**HOW TO COMPLETE THIS TASK:** For the full listing below, write out each entry exactly and exclude the images.

**STUDY MATERIAL:**
▽

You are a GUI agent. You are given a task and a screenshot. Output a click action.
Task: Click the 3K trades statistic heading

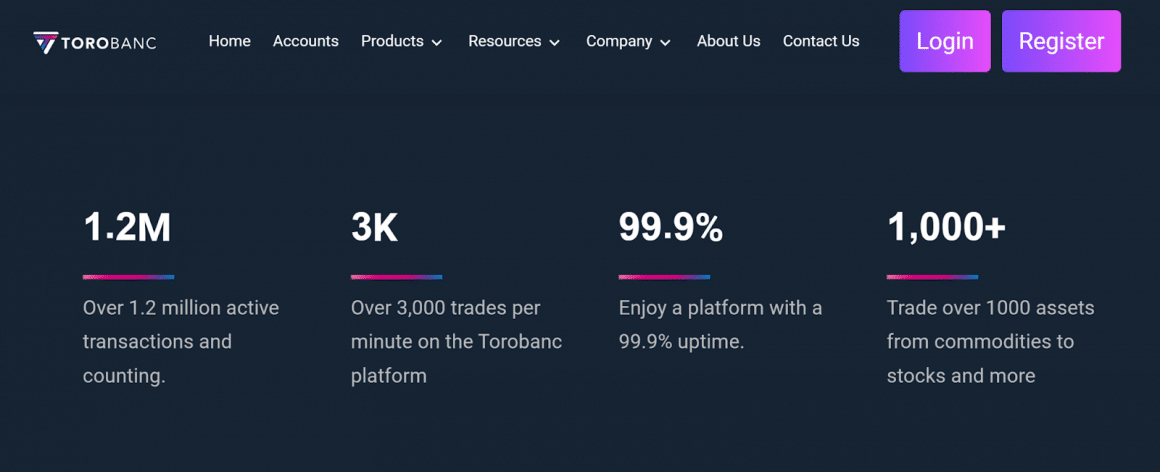tap(374, 228)
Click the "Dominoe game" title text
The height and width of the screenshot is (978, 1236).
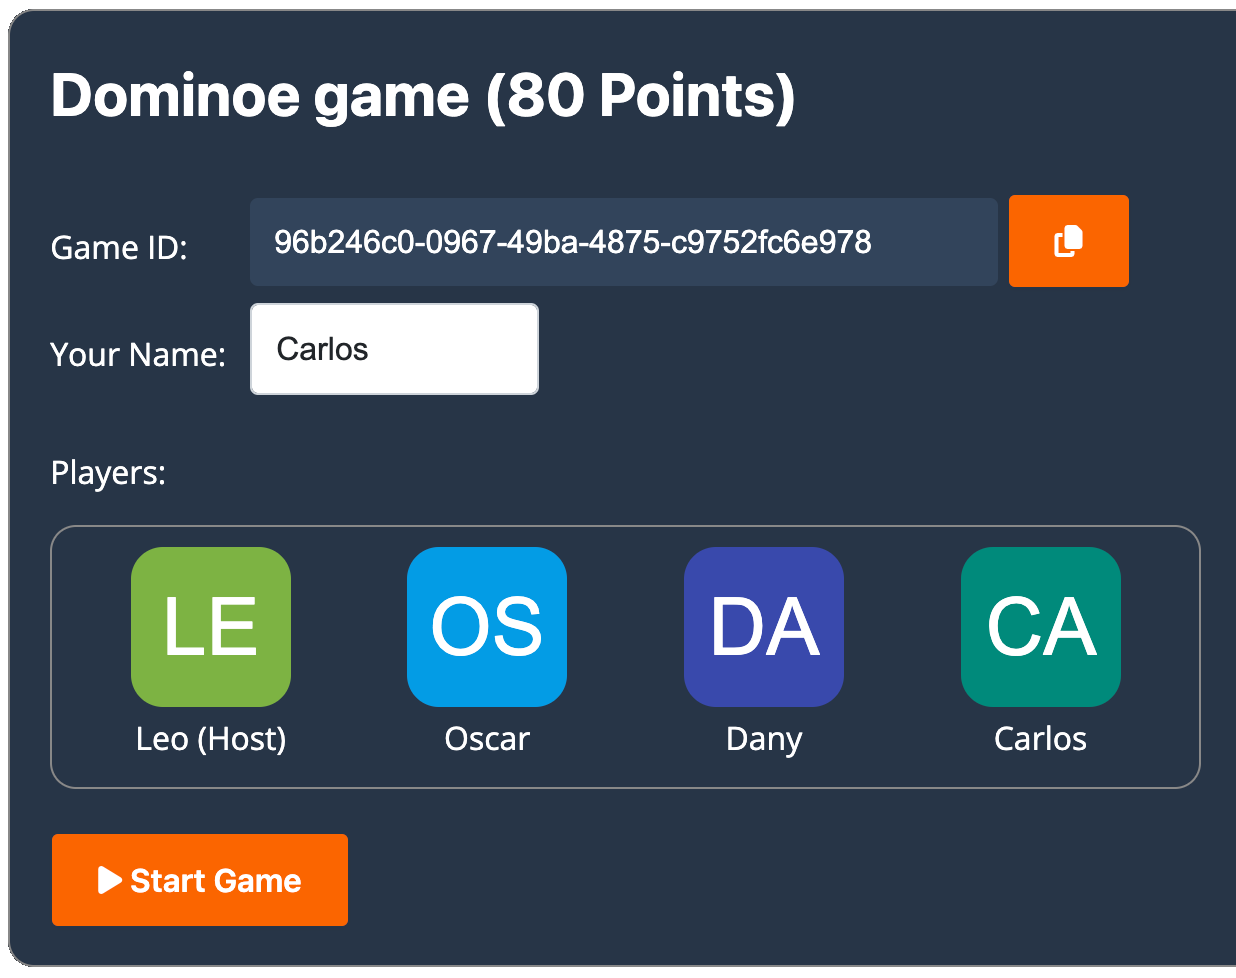[x=260, y=96]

△

**REPLY:**
You are a GUI agent. You are given a task and a screenshot. Output a click action.
Task: Click the 3K trades statistic heading

tap(374, 228)
Click the "Dominoe game" title text
The height and width of the screenshot is (978, 1236).
[x=260, y=96]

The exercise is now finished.